* EXERCISE INSTRUCTIONS *
Set down the listing again, word for word.
━━━━━━━━━━
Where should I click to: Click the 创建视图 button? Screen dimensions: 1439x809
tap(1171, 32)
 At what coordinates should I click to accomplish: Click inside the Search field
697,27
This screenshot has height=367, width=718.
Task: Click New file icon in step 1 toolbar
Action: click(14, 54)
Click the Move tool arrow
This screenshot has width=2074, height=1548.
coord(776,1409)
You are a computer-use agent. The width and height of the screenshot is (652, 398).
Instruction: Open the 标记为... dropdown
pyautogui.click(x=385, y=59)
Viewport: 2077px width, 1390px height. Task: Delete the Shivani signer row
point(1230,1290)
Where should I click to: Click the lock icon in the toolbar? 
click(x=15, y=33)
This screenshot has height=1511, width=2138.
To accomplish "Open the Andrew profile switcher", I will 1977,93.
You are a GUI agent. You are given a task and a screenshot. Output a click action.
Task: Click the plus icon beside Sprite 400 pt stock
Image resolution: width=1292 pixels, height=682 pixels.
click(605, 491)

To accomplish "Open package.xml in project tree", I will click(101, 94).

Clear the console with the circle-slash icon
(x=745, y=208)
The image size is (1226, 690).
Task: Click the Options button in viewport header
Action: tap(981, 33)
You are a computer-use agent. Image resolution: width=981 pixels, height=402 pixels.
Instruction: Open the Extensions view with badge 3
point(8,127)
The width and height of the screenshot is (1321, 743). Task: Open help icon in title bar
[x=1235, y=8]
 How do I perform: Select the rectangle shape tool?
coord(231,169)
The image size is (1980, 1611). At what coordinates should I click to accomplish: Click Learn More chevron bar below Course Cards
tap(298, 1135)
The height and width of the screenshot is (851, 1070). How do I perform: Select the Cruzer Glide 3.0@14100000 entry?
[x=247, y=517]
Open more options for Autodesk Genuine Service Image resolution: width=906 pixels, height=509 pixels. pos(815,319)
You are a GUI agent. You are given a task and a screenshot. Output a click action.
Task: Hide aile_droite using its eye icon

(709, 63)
━━━━━━━━━━
* PROBLEM SOLUTION *
Where should I click to: Click the 创建视图 button? Screen dimensions: 1439x809
tap(1171, 32)
 At what coordinates should I click to accomplish: Click inside the Search field
697,27
This screenshot has height=367, width=718.
Task: Click New file icon in step 1 toolbar
Action: click(14, 54)
Click the Move tool arrow
This screenshot has width=2074, height=1548.
coord(776,1409)
You are a computer-use agent. The width and height of the screenshot is (652, 398).
Instruction: Open the 标记为... dropdown
pyautogui.click(x=385, y=59)
Viewport: 2077px width, 1390px height. Task: Delete the Shivani signer row
point(1230,1290)
Where should I click to: Click the lock icon in the toolbar? 
click(x=15, y=33)
This screenshot has height=1511, width=2138.
To accomplish "Open the Andrew profile switcher", I will 1977,93.
You are a GUI agent. You are given a task and a screenshot. Output a click action.
Task: Click the plus icon beside Sprite 400 pt stock
Image resolution: width=1292 pixels, height=682 pixels.
click(605, 491)

To accomplish "Open package.xml in project tree", I will click(101, 94).

Clear the console with the circle-slash icon
(x=745, y=208)
The image size is (1226, 690).
Task: Click the Options button in viewport header
Action: tap(981, 33)
You are a computer-use agent. Image resolution: width=981 pixels, height=402 pixels.
Instruction: Open the Extensions view with badge 3
point(8,127)
The width and height of the screenshot is (1321, 743). Task: Open help icon in title bar
[x=1235, y=8]
 How do I perform: Select the rectangle shape tool?
coord(231,169)
The image size is (1980, 1611). At what coordinates should I click to accomplish: Click Learn More chevron bar below Course Cards
tap(298, 1135)
The height and width of the screenshot is (851, 1070). How do I perform: Select the Cruzer Glide 3.0@14100000 entry?
[x=247, y=517]
Open more options for Autodesk Genuine Service Image resolution: width=906 pixels, height=509 pixels. pos(815,319)
You are a GUI agent. You are given a task and a screenshot. Output a click action.
Task: Hide aile_droite using its eye icon

(709, 63)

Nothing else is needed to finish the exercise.